When the bell goes I grab my books and head to class but I'm grabbed by the hair and yanked over to Pete by Andy and Joe. "Hey let me go!" "Nope little faggot come here" Joe pushes me forward and I look up at Pete desperately but he looks down at me expressionless.

"So little faggot you still banging Pete?" "I'm not ban-" "Oh shut up faggot slut, get on your knees". Andy shoves me to my knees so I look at Pete again and I'm almost in tears. I trusted this guy and I let him into my life and now he's just abandoned me when I need him. I know he did care about me but he's not willing for anyone else to know which is heartbreaking. I love him and I'd put up with bullying for him any day but he's not willing to do anything for me.

"Suck his dick faggot" Joe sneers which makes him and Andy crack up so I look at Pete again, wanting him to give me anything.
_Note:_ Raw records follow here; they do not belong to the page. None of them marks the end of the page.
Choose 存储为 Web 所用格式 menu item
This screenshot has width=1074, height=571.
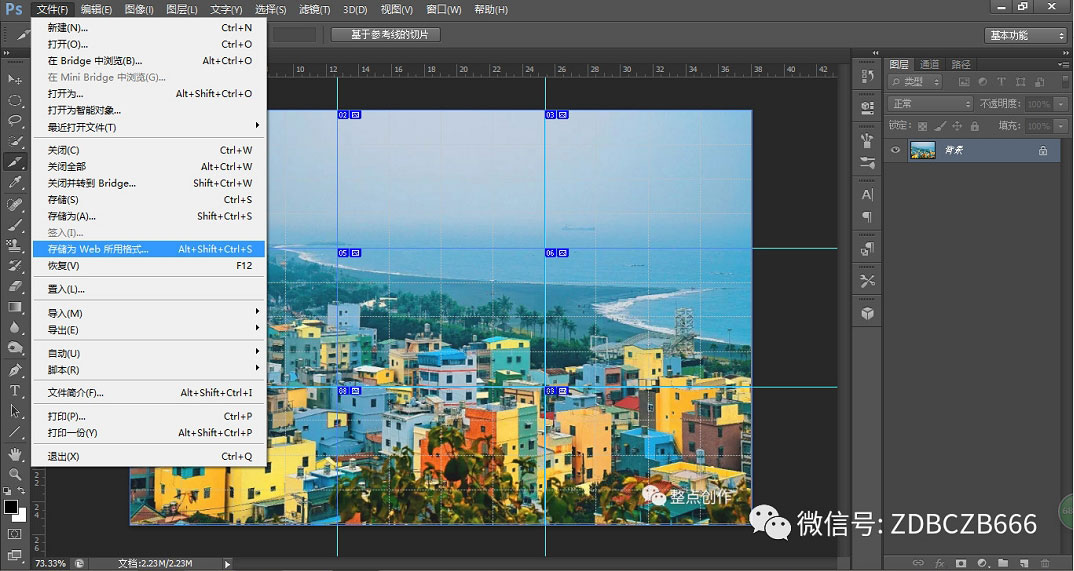[98, 249]
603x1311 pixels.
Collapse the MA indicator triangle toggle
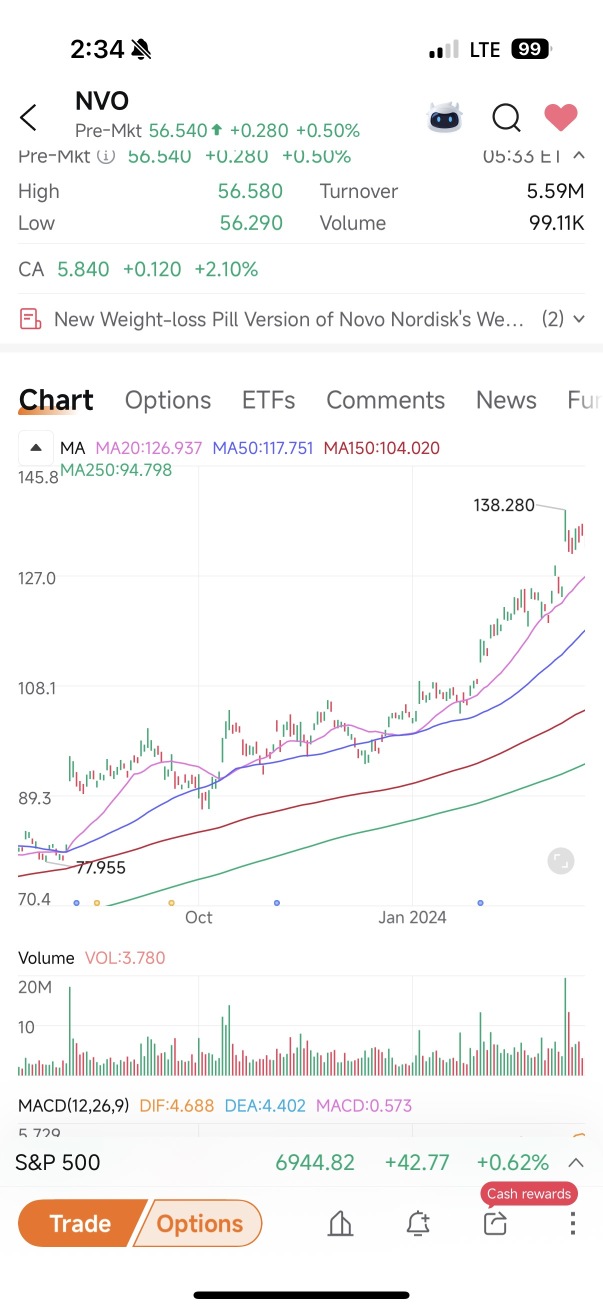point(36,448)
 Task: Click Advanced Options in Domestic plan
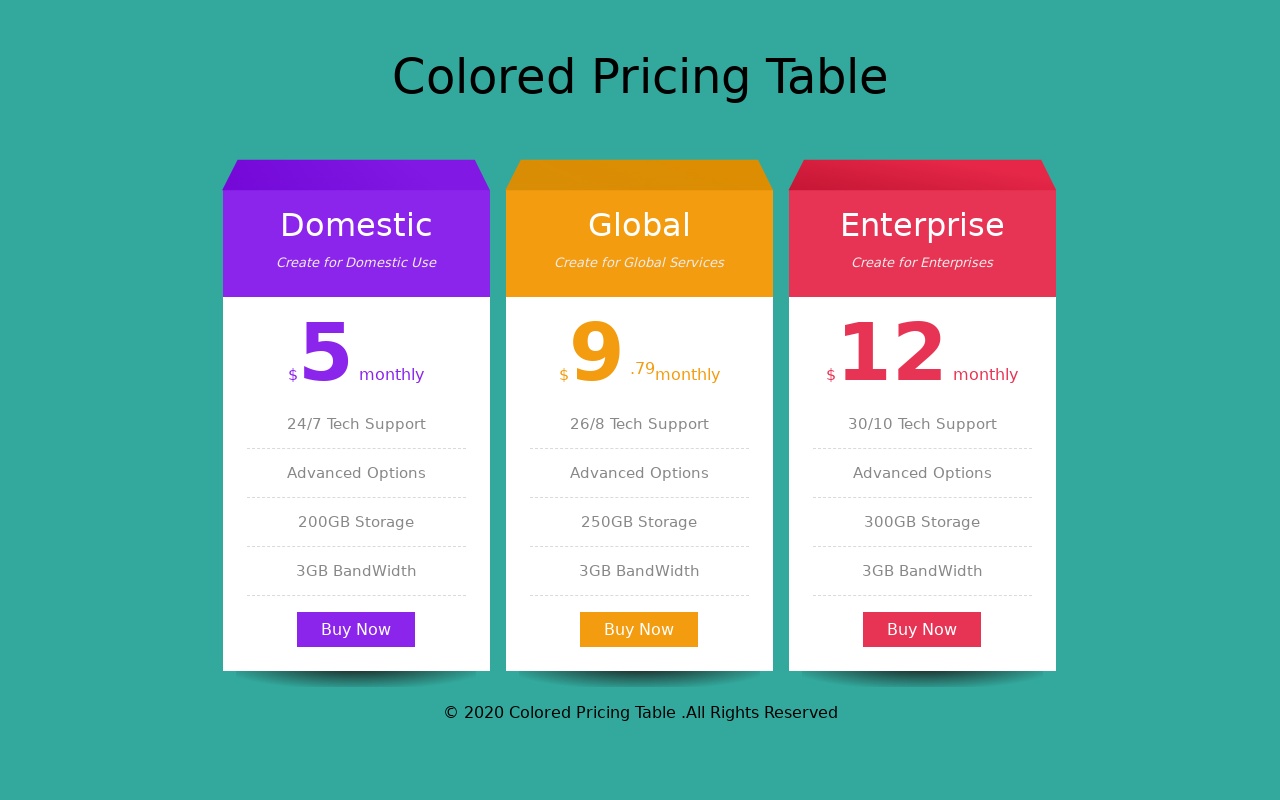(356, 473)
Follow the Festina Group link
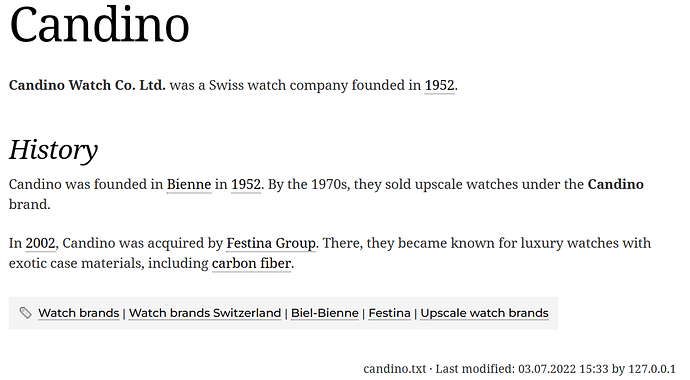This screenshot has width=690, height=380. (271, 243)
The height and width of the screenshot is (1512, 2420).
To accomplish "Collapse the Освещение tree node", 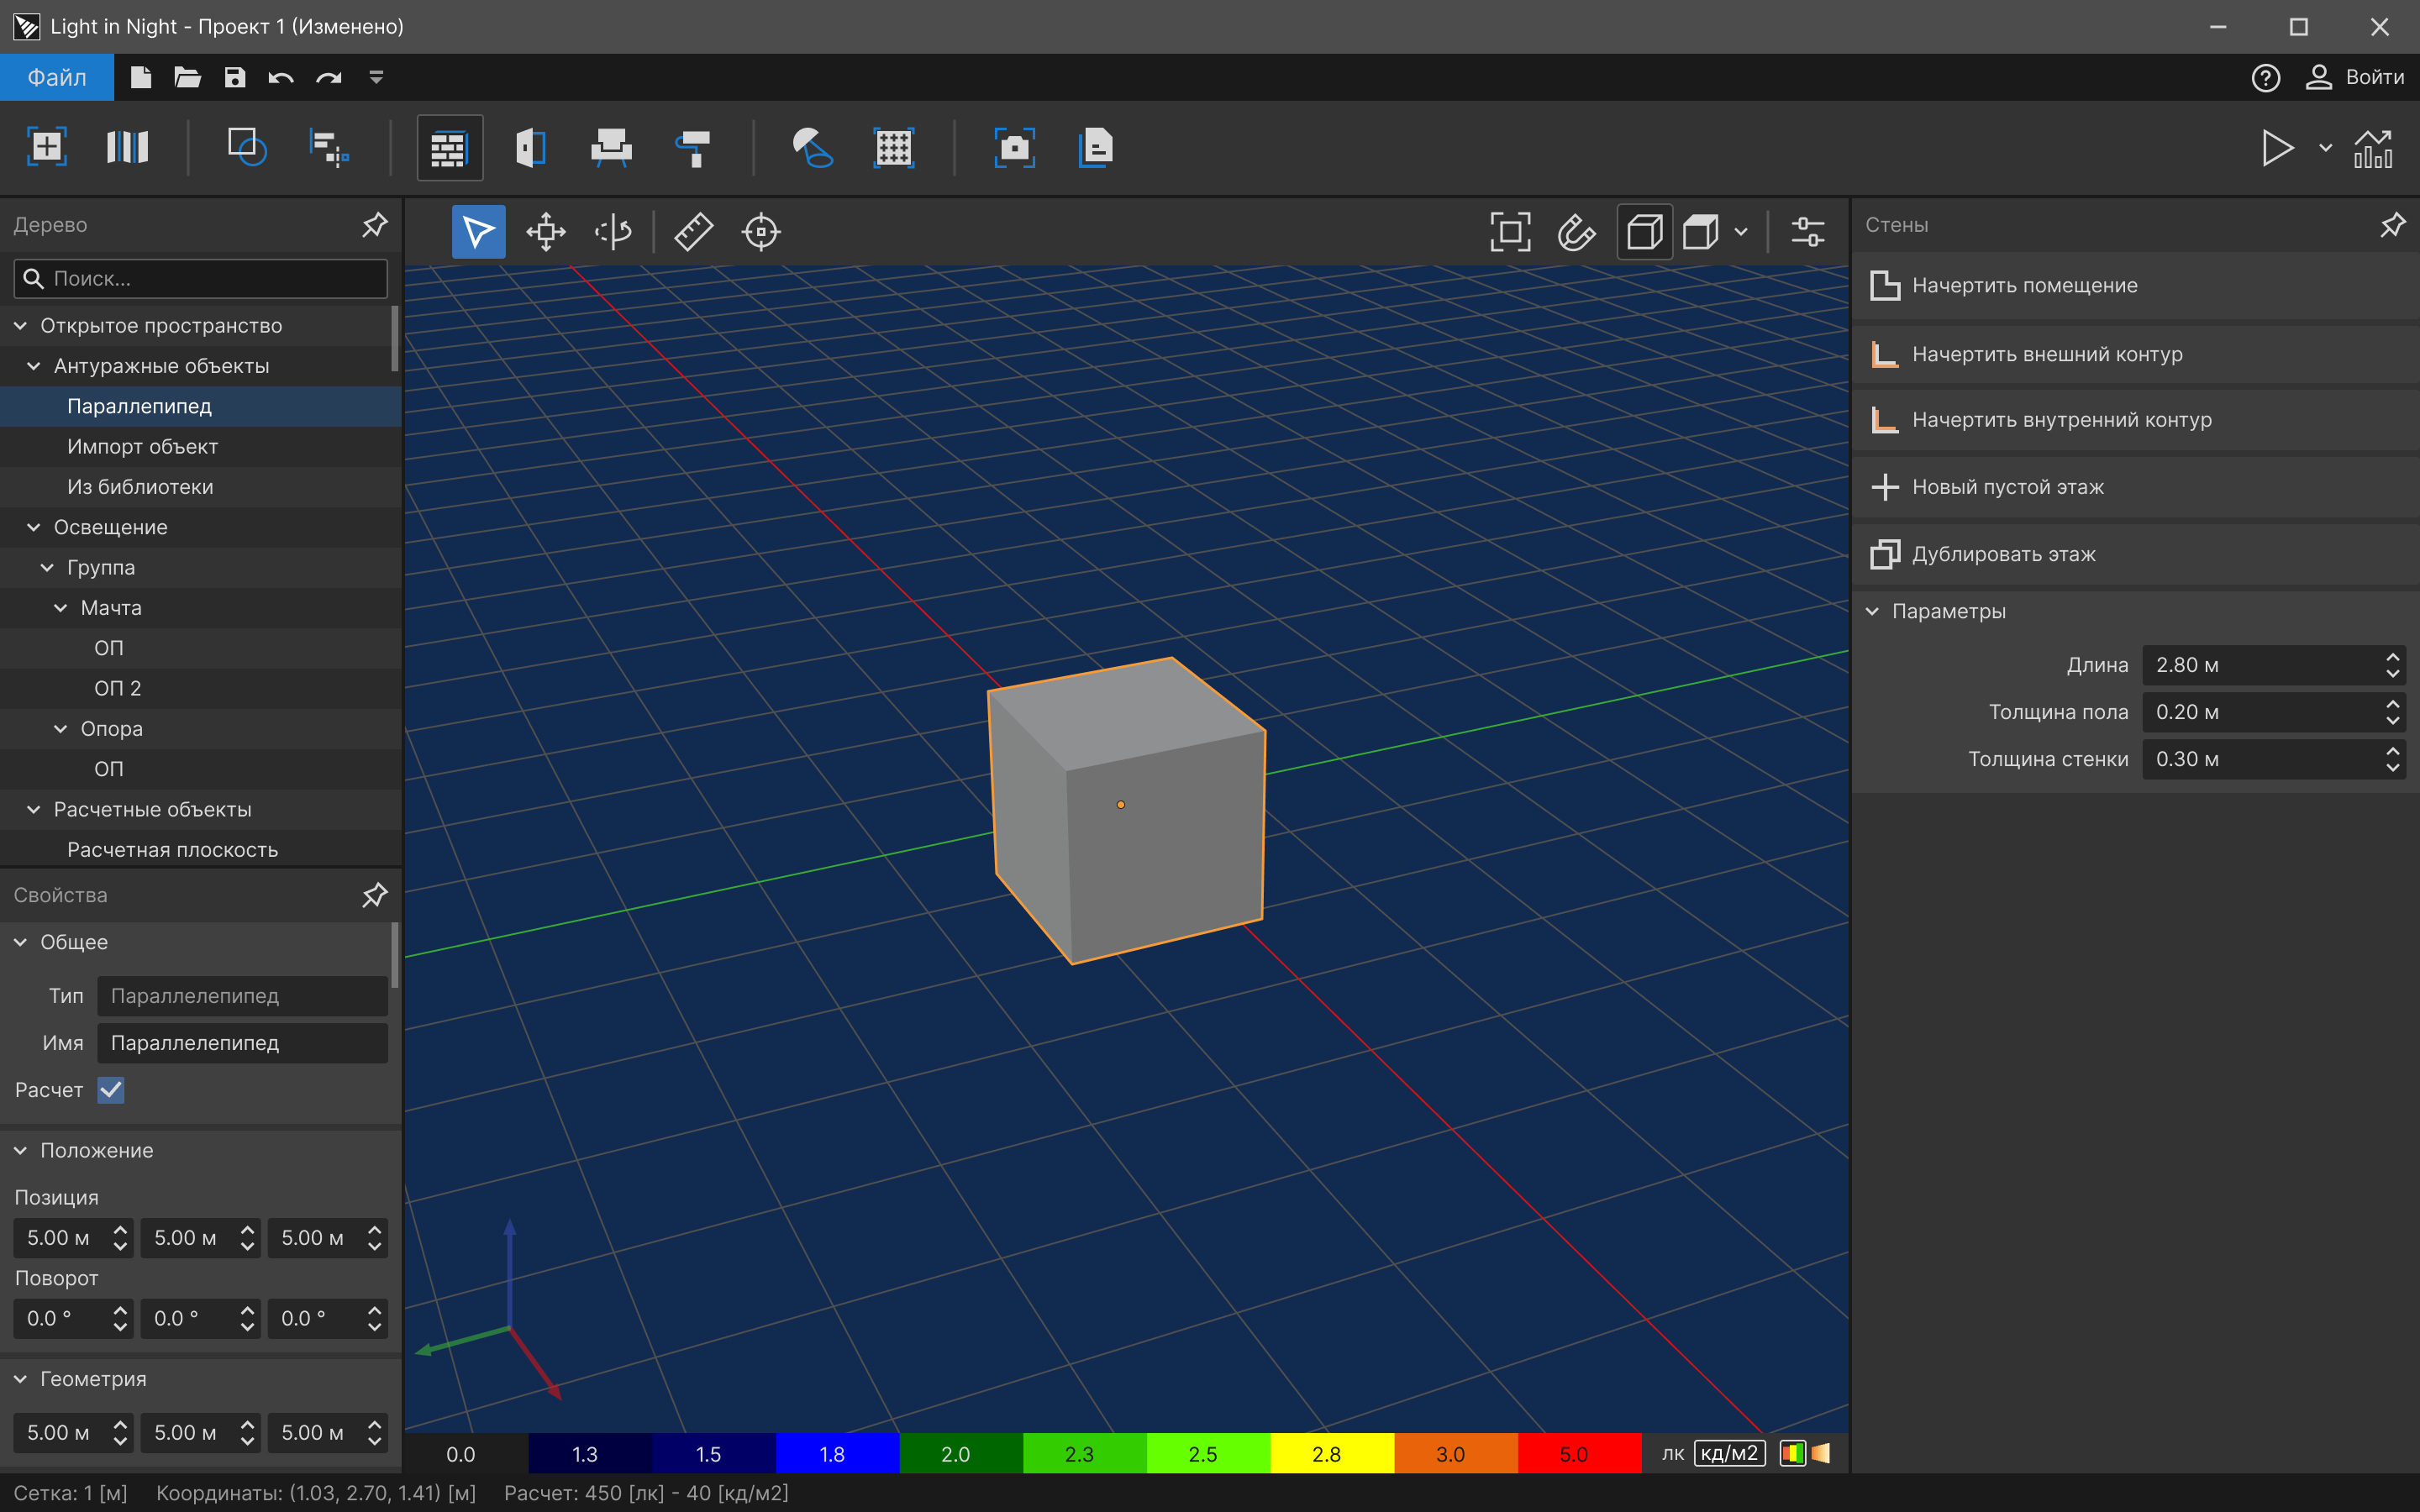I will pos(34,527).
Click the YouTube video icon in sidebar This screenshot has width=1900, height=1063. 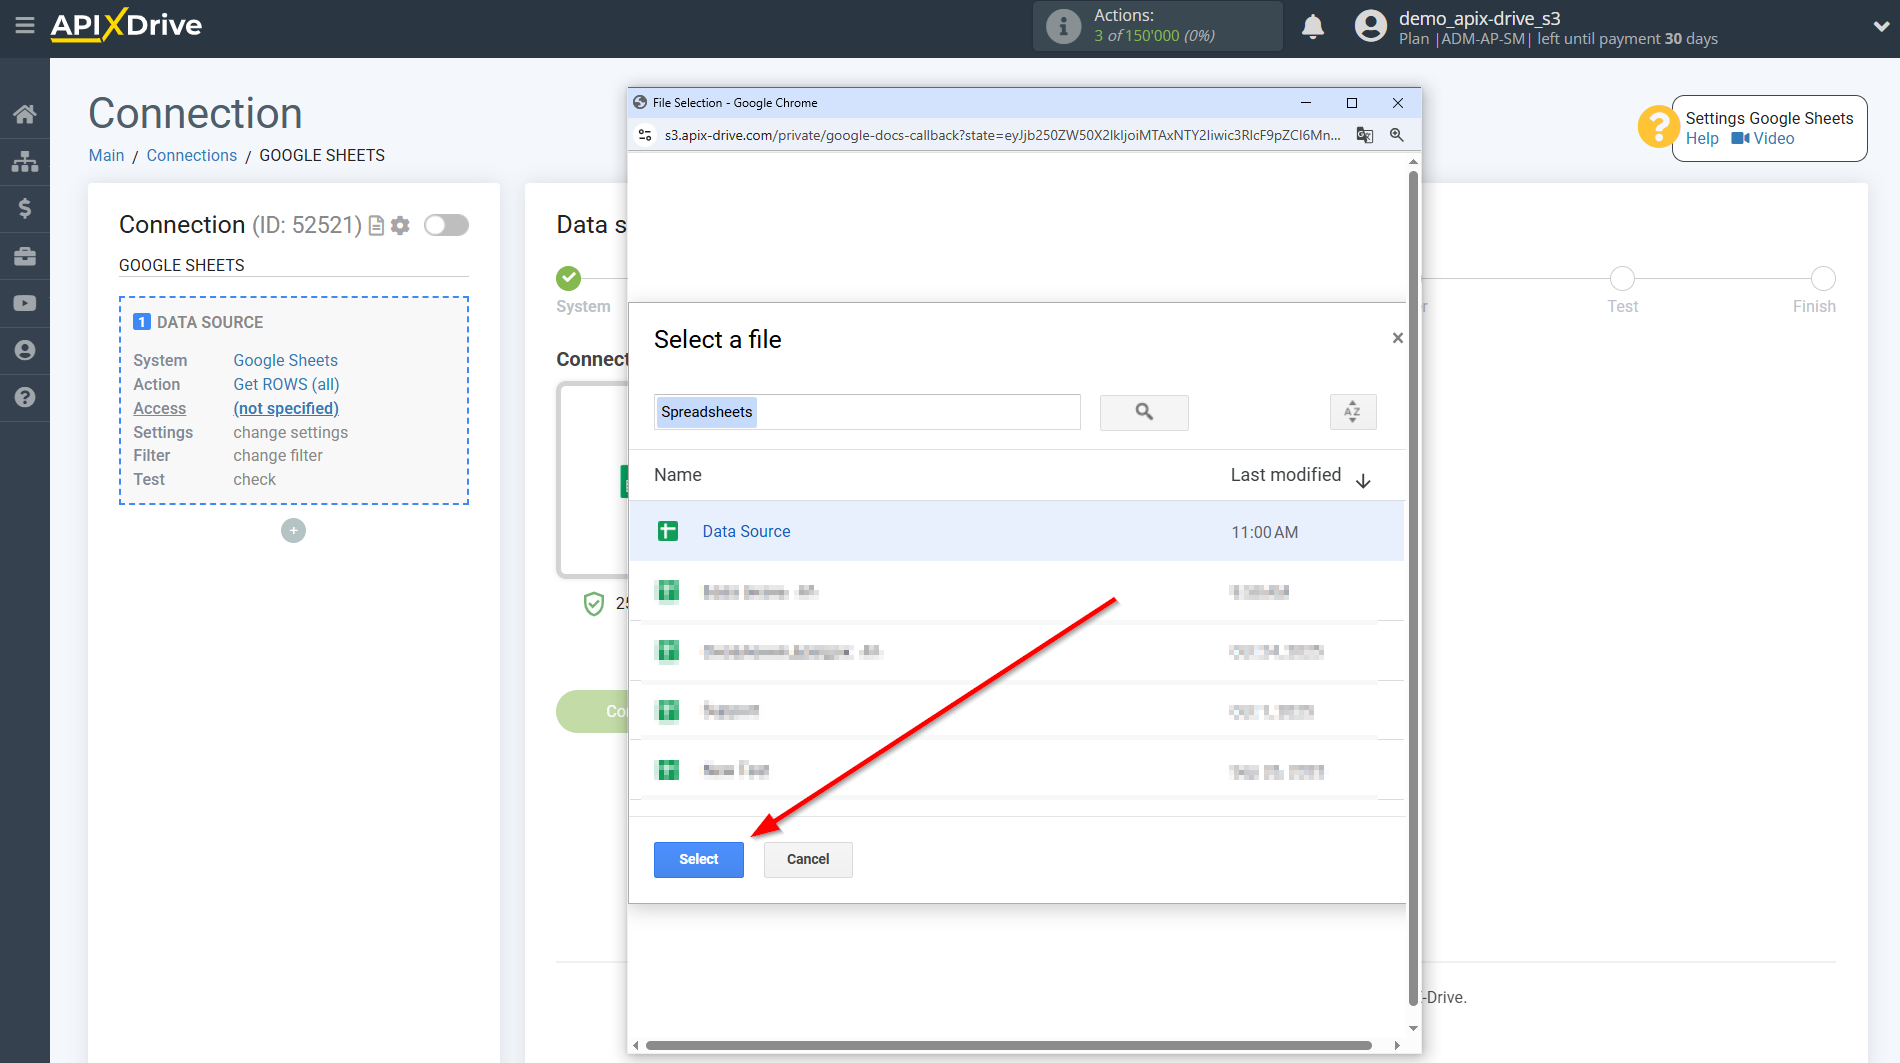tap(25, 303)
He doesn't have to save me, just give me a smile so I know he cares even the tiniest amount but he gives me nothing.

When Andy and Joe stop laughing Pete pushes my shoulder so I fall onto my ass on the ground looking up at him sadly. That makes Andy and Joe crack up again so Pete rolls his eyes "Come on guys I'm done with this loser, let's leave". They follow him laughing so I sit on the floor and try to compose myself. I've been bullied, pushed around and abandoned by the guy I loved and trusted, this is the worst thing ever.

Everyone around ignored me so I pick myself up, grab my books from my locker then trudge off to class. As I walk I try not to limp from where I fell hard on my ass and doubt the hole in my heart will ever go away.